Filmes

Entrevista

A Frente Fria Que a Chuva Traz | "As favelas viraram um videogame para playboys", afirma diretor

Bruna Linzmeyer faz a garota de programa Amsterdã na produção

27.04.2016, às 13H03.

Recordista de bilheteria nos anos 1970 e 80, quando viu A Dama do Lotação (1978) vender cerca de 7 milhões de ingressos à força das curvas de Sônia Braga, o diretor (e transgressor profissional) Neville D’Almeida sai da toca, depois de amargar um jejum cinematográfico de 18 anos, com um novo filme A Frente Fria Que a Chuva Trazque estreia nesta quinta-feira. A base é o texto teatral homônimo de Mario Bortolotto. Paiol de provocações morais, como é da natureza deste septuagenário cineasta mineiro, o longa-metragem se alinha ás fileiras do chamado favela movie, narrando uma festinha na laje de uma comunidade fincada na periferia da alta classe média carioca. Em meio aos prazeres fúteis de jovens ricos (vividos por Johnny Massaro e Chay Suede) e às intervenções de um astro do pagode (Michel Melamede), a garota de programa Amsterdã (Bruna Linzmeyer) imerge em um mar de devassidão, filmado com doses fartas de erotismo e violência.

“Este é um filme sobre a cafetinização da pobreza, visto sob a ótica da violência social cometida por aqueles que podem muito contra os que não podem nada”, explica o cineasta, que lançou seu último longa, Navalha da Carne, em 1998. “Eu levei quase sete anos para tirar esse projeto do papel, porque existe um misto de mediocridade, hipocrisia e incompetência imperando nos setores culturais deste país.
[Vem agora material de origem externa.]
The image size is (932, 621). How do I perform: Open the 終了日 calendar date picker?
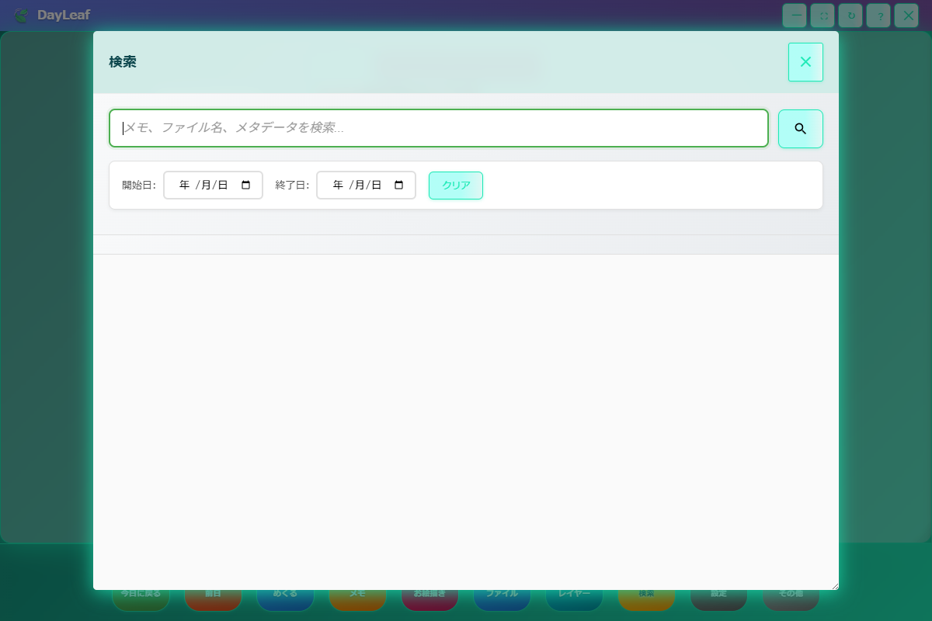point(398,185)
As ações e decisões deles são baseadas sempre em fórmulas que deram certo no passado. O Brasil vive sob a ditadura do gosto alheio, seja nos editais de fomento, seja nos festivais. Tudo isso só amplifica o caos em que vivemos”.

Nas telas, o roteiro filmado por Neville se afasta em vários pontos dos diálogos originais de Bortolotto buscando a voz debochada e irônica característica do cineasta, responsável por cults como Os Sete Gatinhos (1980) e Rio Babilônia (1982). No alto do Vidigal, a laje de Gru (Flávio Bauraqui) acolhe uma micareta regada a funk, drogas e sexo que pode custar caro para seus participantes – isso se a impunidade deixar.
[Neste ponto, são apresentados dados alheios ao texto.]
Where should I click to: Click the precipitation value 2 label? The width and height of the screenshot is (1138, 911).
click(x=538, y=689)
“Os personagens masculinos sobretudo trabalham com a falsa ideia de que é possível comprar tudo, até o caráter alheio”, diz Neville, famoso no meio das artes plásticas por suas videoinstalações, fotos e até esculturas. “Essa empáfia é o mote de que eu preciso para mostrar a falta de ética. Você sabe por que, a cada ano que passa, os videogames têm alcançado um faturamento tão alto quanto o de Hollywood? Por que nos videogames não existe ética: quanto mais gente eu mato num joguinho, melhor eu sou. É isso que as favelas viraram: um videogame para playboys. E o lado humano? E os sentimentos? E a dignidade? Hoje impera o abuso, por a cultura virou um antro de fariseus”.

Animado com o regresso ao circuito, embora divida opiniões, Neville já prepara um derivado de seu maior sucesso: vai rodar A Dama da Internet, retratando a realidade de uma jovem em busca da afirmação de seus desejos em plena era virtual.

“Estou com a consultoria de um psicanalista para o roteiro e já saí à cata de uma grande atriz que possa assumir esse papel sem censurar a personagem”, diz o diretor. “Minha ideia é criar a mais forte heroína do nosso cinema”.